Pour communiquer autour de ces thématiques, les activistes ont leurs propres méthodes. Pour s’informer et s’organiser aussi : « Les militants bénévoles peuvent à la fois s’appuyer sur des gens qui sont dans des organisations qui font un travail de recherche de documents. Mais il y a aussi des relais à l’intérieur des institutions européennes qui fournissent les informations et les lieux de rendez-vous. » développe Hugo Périlleux Sanchez. Deux, trois secondes pour rechercher la vidéo sur internet et il raconte « Par exemple, pour cette action « TTIP lockdown », les organisateurs ont appris l’endroit des négociations entre les européens et américains deux jours avant. Il y a à l’intérieur, des députés ou des employés qui font fuiter les informations. » Le secret des négociations n’est donc pas imperméable. Un mail qui passe, une question posée à une personne en interne un peu distraite et les activistes s’activent pour faire du bruit et manifester leurs convictions.
Le business, à quel prix ?
Bien que les désaccords sur le contenu de ces traités persistent, la transparence du processus de négociation s’améliore suite aux nombreuses réclamations de la société civile et des citoyens européens. L’opacité des négociations diminue et le débat public prend place doucement en Europe. « Nous avons de la chance en Belgique, car la presse parle beaucoup de l’Europe. » estime Jimmy Jamar.

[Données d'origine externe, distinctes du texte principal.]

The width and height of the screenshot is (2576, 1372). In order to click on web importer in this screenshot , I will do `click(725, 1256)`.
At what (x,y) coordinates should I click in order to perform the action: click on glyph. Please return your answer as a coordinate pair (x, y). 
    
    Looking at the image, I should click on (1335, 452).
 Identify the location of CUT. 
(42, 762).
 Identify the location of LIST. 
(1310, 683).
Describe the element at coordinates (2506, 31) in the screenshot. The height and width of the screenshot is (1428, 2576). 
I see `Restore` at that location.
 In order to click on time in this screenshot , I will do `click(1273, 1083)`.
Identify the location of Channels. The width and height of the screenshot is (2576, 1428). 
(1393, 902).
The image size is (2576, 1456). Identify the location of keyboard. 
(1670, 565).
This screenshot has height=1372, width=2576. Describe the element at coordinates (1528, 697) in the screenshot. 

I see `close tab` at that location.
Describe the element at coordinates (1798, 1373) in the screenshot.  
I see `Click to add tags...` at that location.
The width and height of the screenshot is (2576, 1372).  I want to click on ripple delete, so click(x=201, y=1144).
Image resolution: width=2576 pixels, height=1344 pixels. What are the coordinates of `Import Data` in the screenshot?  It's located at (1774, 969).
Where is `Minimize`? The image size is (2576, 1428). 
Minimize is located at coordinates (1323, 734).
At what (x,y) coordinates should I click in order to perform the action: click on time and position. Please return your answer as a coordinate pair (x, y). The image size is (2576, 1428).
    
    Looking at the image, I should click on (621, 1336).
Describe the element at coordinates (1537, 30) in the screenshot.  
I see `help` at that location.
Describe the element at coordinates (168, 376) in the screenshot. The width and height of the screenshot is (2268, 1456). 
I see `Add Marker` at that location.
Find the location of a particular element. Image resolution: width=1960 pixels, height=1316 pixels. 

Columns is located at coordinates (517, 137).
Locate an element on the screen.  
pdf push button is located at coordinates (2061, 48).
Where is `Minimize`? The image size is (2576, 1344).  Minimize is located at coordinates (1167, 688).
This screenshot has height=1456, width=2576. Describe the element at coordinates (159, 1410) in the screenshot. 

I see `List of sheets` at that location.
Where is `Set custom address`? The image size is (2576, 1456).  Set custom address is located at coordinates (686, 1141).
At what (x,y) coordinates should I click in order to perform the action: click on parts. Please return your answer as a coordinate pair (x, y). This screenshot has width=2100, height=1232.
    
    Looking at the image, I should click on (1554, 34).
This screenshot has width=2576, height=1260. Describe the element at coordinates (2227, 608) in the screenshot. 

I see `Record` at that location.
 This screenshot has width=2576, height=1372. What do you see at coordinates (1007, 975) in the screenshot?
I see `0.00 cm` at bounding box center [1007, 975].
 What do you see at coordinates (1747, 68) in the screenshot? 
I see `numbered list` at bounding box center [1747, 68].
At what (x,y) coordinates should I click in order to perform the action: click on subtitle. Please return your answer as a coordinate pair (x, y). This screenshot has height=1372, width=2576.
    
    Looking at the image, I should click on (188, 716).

Des mois, voire des années. C’est le temps qu’il a fallu à Bruxelles et à la Wallonie pour obtenir quelques rectifications dans les 1600 pages du CETA. « TTIP, CETA on en veut pas !» criaient quinze mille personnes il y a plus d’un an à Bruxelles. Ils avaient le droit de chanter, de danser, de bloquer le quartier européen pour faire comprendre qu’ils étaient contre la ratification de ces traités. Les rues espagnoles, françaises et allemandes se sont aussi mobilisées pour avertir leurs politiciens nationaux que cet accord était un sujet plus que sensible. Bref, ça fait du bruit un européen. En dehors de l’Europe, parfois, c’est différent. Certains pays qui marchandent avec la Commission sont réduits au silence.
Les Vietnamiens ont -ils le droit d’en faire autant s’ils ont des craintes face à ce partenariat avec l’Union européenne ? Peuvent-ils envahir les rues d’Hanoï pour manifester s’ils se sentent en désaccord avec leurs dirigeants ? Tout le monde peut en douter. Le Viêt Nam atterri à une triste 175ème place (sur 180) du classement de la liberté de la presse de Reporters Sans Frontières en 2017. Il précède la Chine, la Syrie, le Turkménistan, l’Erythrée et la Corée du Nord. Les médias sont contrôlés par l’Etat et la loi interdit de critiquer le gouvernement. Au Viêt Nam, Michel Cermak et les 350 manifestants arrêtés en 2014 seraient probablement toujours derrière les barreaux. La transparence du processus de négociation de la Commission progresse, mais ce n’est pas encore un critère européen dans le choix des partenaires commerciaux.